begin Excerpted passage

Deploying audio enhancement techniques may introduce delays between when a sound is emitted by the sound source and when the enhanced sound is output to a user. For example, such techniques may introduce a delay between when a speaker speaks and when a listener hears the enhanced speech. During in-person communication, long latencies can create the perception of an echo as both the original sound and the enhanced version of the sound are played back to the listener. Additionally, long latencies can interfere with how the listener processes incoming sound due to the disconnect between visual cues (e.g., moving lips) and the arrival of the associated sound. To attain tolerable latencies when implementing a neural network on an ear-worn device, the ear-worn device may need to be capable of performing billions of operations per second. To address power issues with such demanding requirements, neural network circuitry (e.g., any of the neural network circuitry described herein, in addition to other circuitry) may be implemented on a chip in the ear-worn device. Thus, in some embodiments, some or all of the processing circuitry (e.g., any of the processing circuitry described herein, including some or all of any of the audio enhancement circuitry described herein and/or some or all of any of the neural network circuitry described herein) may be implemented on a single same chip (i.e., a single semiconductor die or substrate) in the ear-worn device. Further description of chips incorporating (in some embodiments, among other elements) neural network circuitry for use in ear-worn devices may be found in U.S. Pat. No. 11,886,974, entitled “Neural Network Chip for Ear-Worn Device,” issued Jan. 30, 2024, which is incorporated by reference herein in its entirety, as well as below.

end Excerpted passage

_Task 1_
List every specific type of circuitry named in the passage on latency in ear-worn devices.
_Task 2_
Extend the passage on latency in ear-worn devices, picking up right after its final sentence.
The entries that follow are not needed for this work.

begin Given records

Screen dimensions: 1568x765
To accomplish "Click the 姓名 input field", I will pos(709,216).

end Given records
begin Given records

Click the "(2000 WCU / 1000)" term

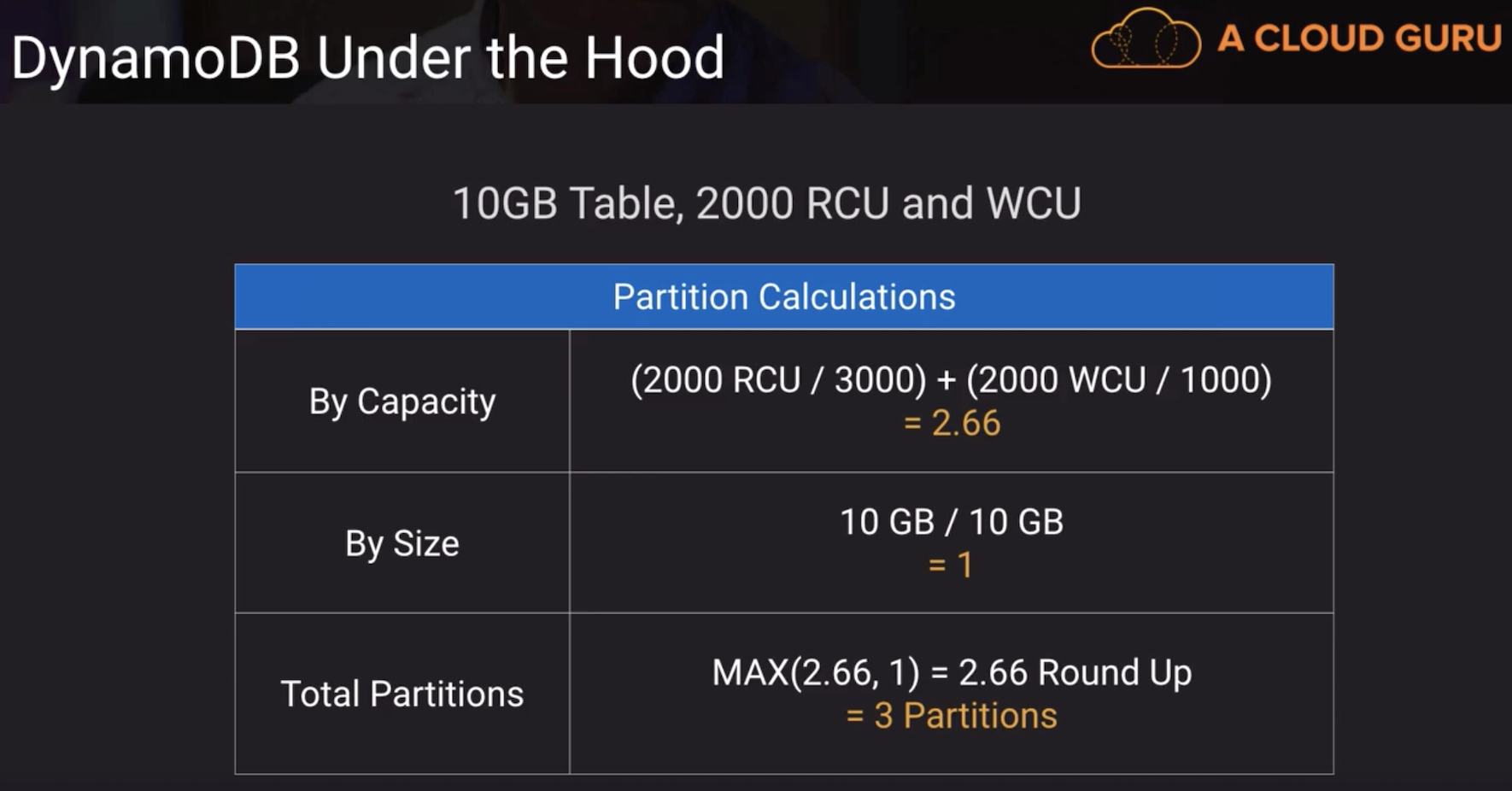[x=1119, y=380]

end Given records

_Reply 1_
Neural network circuitry, processing circuitry, audio enhancement circuitry

_Reply 2_
Any of the neutral network circuitry described herein (e.g., the neural network circuitry 114) may include circuitry configured to perform operations necessary for computing the output of a neural network layer. One such operation may be a matrix-vector multiplication. In some embodiments, neural network circuitry may include multiple identical tiles on the chip, each including multiple multiply-and-accumulate circuits configured to perform intermediate computations of a matrix-vector multiplication in parallel and then compute results of the intermediate computations into a final result. Each tile may additionally include memory configured to store neural network weights, registers configured to store input activation elements, and routing circuitry configured to facilitate communication of status and data between tiles. Other types of circuitry configured to perform processing described herein may be implemented as digital processing circuitry on the chip. In some embodiments, such digital processing circuitry may use a SIMD (single instruction multiple data) architecture. Thus, the chip may include the tiles and digital processing circuitry described above. In some embodiments, for a model having up to 10 8-bit weights, and when operating at 100 GOPs/sec on time series data, the chip may achieve power efficiency of 4 GOPs/milliwatt, measured at 40 degrees Celsius, when the chip uses supply voltages between 0.5-1.8V, and when the chip is performing operations without idling. In some embodiments, in addition to such a chip, any of the ear-worn devices described herein may include a digital signal processor configured to perform other processing operations.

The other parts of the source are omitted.